The Physical Reality of new and delete
Understanding the mechanisms of memory allocation, and the severe hardware cost of working with the heap.
In the first half of this course, we stripped away the abstractions of object-oriented programming and flattened everything into contiguous memory. By packing data into dense std::vector arrays, we spoon-fed the CPU's hardware prefetcher, virtually eliminating cache misses and maximizing throughput.
But contiguous arrays are not the answer to every engineering problem. We will now start to look at problems that are best solved with non-contiguous data layouts, such as lists, trees, and graphs. Conceptually, these data structures are collections of nodes - chunks of memory that we link together using pointers:
These designs immediately make our memory layout more complex. With data stored in a contiguous structure like a std::vector, we are managing a large, single block of contiguous memory. However, with a linked structure, there are typically many smaller blocks of memory that we need to allocate and keep track of. In the simplest implementation of a linked list, for example, every single element in the collection gets its own dedicated chunk of memory.
So, before we can design high-performance linked data structures, we'll spend the first two lessons understanding the main problems of allocating and working with lots of discrete blocks of memory:
- Each dynamic allocation of memory has a significant performance cost.
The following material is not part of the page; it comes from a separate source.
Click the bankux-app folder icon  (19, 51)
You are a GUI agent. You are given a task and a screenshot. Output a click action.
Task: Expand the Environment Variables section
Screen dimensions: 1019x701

- Each block of memory we allocate requires additional bookkeeping, which increases memory demands.
- Allocating and deallocating memory causes memory fragmentation, which degrades the performance of our program over time.
Stack and Heap Allocation
Memory allocated for our local variables is typically placed on the stack. The stack is a continuous block of memory managed automatically by the compiler. When a function is called, the stack pointer is simply moved to make room for its variables. When the function finishes, the pointer moves back, instantly freeing that memory:
void FastFunction() {
// Memory is automatically reserved on the stack
int x{42};
// Do work...
// Memory is automatically reclaimed when the function returns
}Stack allocation is incredibly fast because it only requires basic pointer arithmetic. However, stack space is limited, and the memory only lives for the duration of the function call. If we need memory that persists beyond the function's scope, or if we need a large amount of memory, we must allocate it on the heap.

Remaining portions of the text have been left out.